● What is required
Extract the lines up to and including the one that contains "Preview (50, 355)", starting with the first line of the entries below, and omit the pictures.

(Saved data entries)

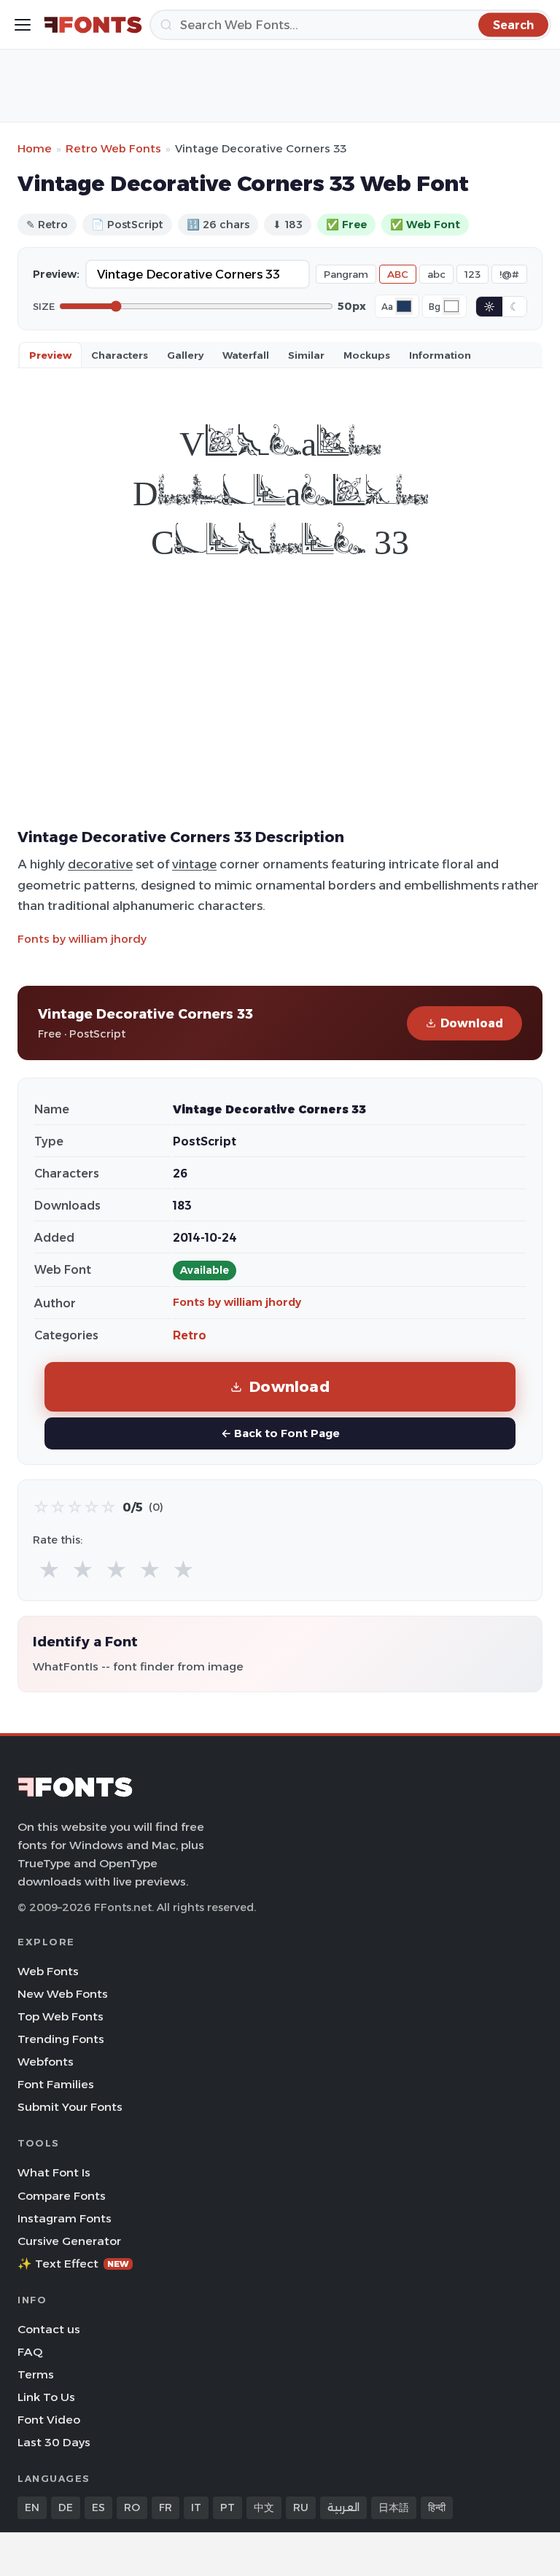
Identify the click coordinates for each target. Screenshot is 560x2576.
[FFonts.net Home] (93, 25)
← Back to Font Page (280, 1433)
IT (196, 2507)
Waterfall (245, 355)
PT (227, 2507)
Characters (119, 355)
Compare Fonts (62, 2196)
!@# (509, 274)
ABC (397, 274)
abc (436, 274)
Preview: (56, 274)
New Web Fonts (63, 1994)
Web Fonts (48, 1971)
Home (35, 148)
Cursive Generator (69, 2241)
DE (65, 2507)
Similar (306, 355)
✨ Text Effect (73, 2263)
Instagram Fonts (65, 2218)
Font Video (49, 2420)
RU (300, 2507)
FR (165, 2507)
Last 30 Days (54, 2442)
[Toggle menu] (22, 24)
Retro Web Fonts (113, 148)
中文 (264, 2507)
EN (32, 2507)
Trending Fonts (61, 2039)
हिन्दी (437, 2507)
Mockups (366, 355)
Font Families (56, 2084)
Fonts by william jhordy (82, 939)
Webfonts (46, 2062)
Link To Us (46, 2397)
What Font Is (54, 2172)
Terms (36, 2374)
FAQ (30, 2352)
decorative (100, 864)
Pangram (346, 274)
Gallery (185, 355)
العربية (343, 2507)
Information (440, 355)
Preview (50, 355)
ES (98, 2507)
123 (472, 274)
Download (471, 1023)
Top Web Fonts (61, 2016)
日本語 (393, 2507)
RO (132, 2507)
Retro (189, 1335)
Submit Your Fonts (70, 2107)
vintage (194, 864)
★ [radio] (49, 1570)
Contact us (49, 2329)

● Output for this exercise
Identify the click coordinates for each target. Screenshot is 560x2576.
[FFonts.net Home] (93, 25)
← Back to Font Page (280, 1433)
IT (196, 2507)
Waterfall (245, 355)
PT (227, 2507)
Characters (119, 355)
Compare Fonts (62, 2196)
!@# (509, 274)
ABC (397, 274)
abc (436, 274)
Preview: (56, 274)
New Web Fonts (63, 1994)
Web Fonts (48, 1971)
Home (35, 148)
Cursive Generator (69, 2241)
DE (65, 2507)
Similar (306, 355)
✨ Text Effect (73, 2263)
Instagram Fonts (65, 2218)
Font Video (49, 2420)
RU (300, 2507)
FR (165, 2507)
Last 30 Days (54, 2442)
[Toggle menu] (22, 24)
Retro Web Fonts (113, 148)
中文 (264, 2507)
EN (32, 2507)
Trending Fonts (61, 2039)
हिन्दी (437, 2507)
Mockups (366, 355)
Font Families (56, 2084)
Fonts by william jhordy (82, 939)
Webfonts (46, 2062)
Link To Us (46, 2397)
What Font Is (54, 2172)
Terms (36, 2374)
FAQ (30, 2352)
decorative (100, 864)
Pangram (346, 274)
Gallery (185, 355)
العربية (343, 2507)
Information (440, 355)
Preview (50, 355)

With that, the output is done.